Plus de 3500 constats d’infraction aux mesures de lutte contre la COVID-19

Un grand nombre de ces constats d'infraction ont été délivrés à des individus ayant participé à des rassemblements illégaux.
Photo: Valérian Mazataud Le Devoir Un grand nombre de ces constats d'infraction ont été délivrés à des individus ayant participé à des rassemblements illégaux.

Les policiers québécois ont rempli pas moins de 3537 rapports d’infraction généraux — d’un montant total de 5,2 millions de dollars — pour des manquements aux consignes gouvernementales depuis le début de l’état d’urgence sanitaire, selon le ministère de la Justice.

Ils ont délivré un grand nombre de ces « constats longs » à des individus ayant participé à des rassemblements illégaux.

La députée de Joliette, Véronique Hivon, appréhende un « bon nombre de contestations » de ces constats d’infraction. « Il y a eu énormément de discrétion dans l’application et la remise de ces constats. Et, je pense qu’il devrait y avoir un souci de l’État de s’assurer de l’uniformité dans l’évaluation de ces dossiers-là », a-t-elle dit en commission parlementaire jeudi soir.

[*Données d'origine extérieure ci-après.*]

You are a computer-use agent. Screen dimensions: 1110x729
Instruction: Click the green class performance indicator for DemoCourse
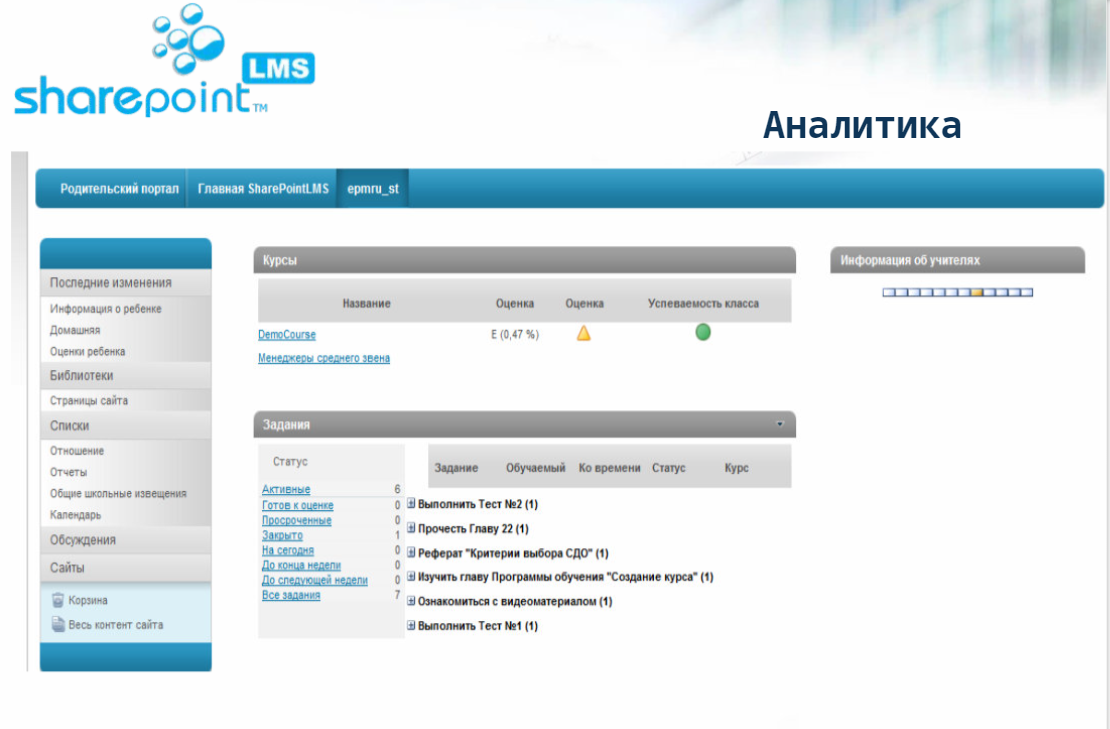[702, 332]
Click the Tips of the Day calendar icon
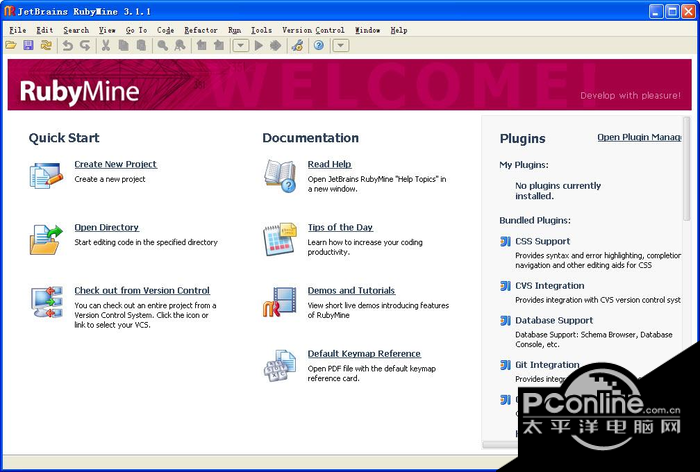 point(280,238)
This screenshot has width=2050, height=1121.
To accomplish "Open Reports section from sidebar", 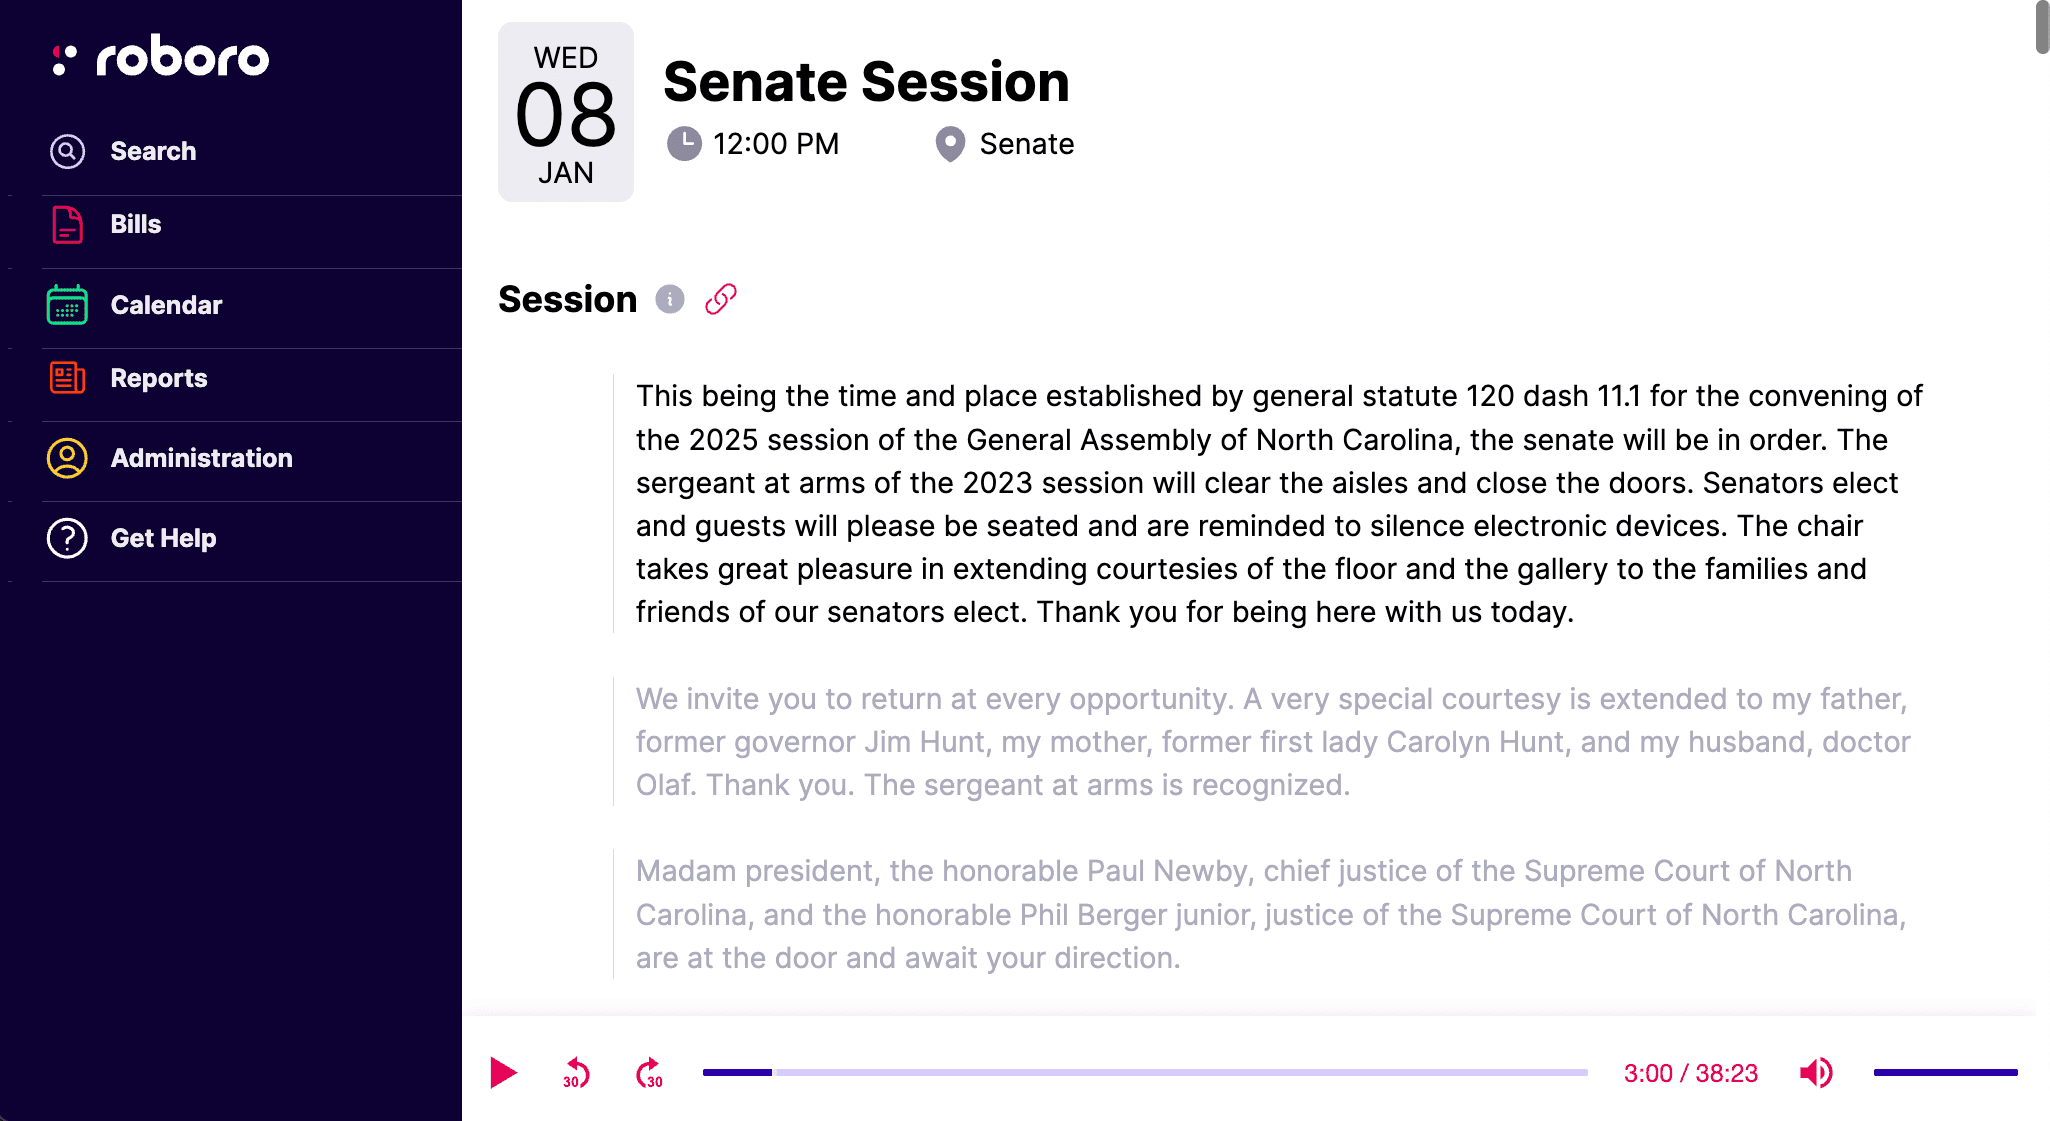I will (x=159, y=377).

En effet, des corps de police interprétaient parfois différemment les décrets adoptés par le Conseil des ministres et les arrêtés pris par la ministre de la Santé afin de freiner l’élan du coronavirus en sol québécois.

Inondée d’appels, la Sûreté du Québec (SQ) avait pris soin, début avril, d’inviter les Québécois à l’aviser de rassemblements intérieurs « de type party » de gens qui n’habitent pas la résidence, de rassemblements extérieurs de personnes qui ne vivent pas au même endroit et qui ne se tiennent pas à deux mètres les unes des autres, de rassemblements sportifs, culturels ou religieux ainsi que de commerces non essentiels ouverts.

La directrice générale intérimaire de la Sûreté du Québec, Johanne Beausoleil, a témoigné vendredi en avant-midi des difficultés d’application des directives du gouvernement visant à freiner la progression de la COVID-19 au début de la pandémie. « Évidemment, au début, on s’est ajusté parce qu’il fallait comprendre que ce n’était pas blanc et noir. Les décrets, [il] fallait quand même les ajuster dans le quotidien », a-t-elle indiqué lors de son passage à l’Assemblée nationale.

Cela dit, la réponse à la crise sanitaire a été « une grande réussite pour la SQ », a fait valoir Mme Beausoleil devant les élus de la commission des Institutions.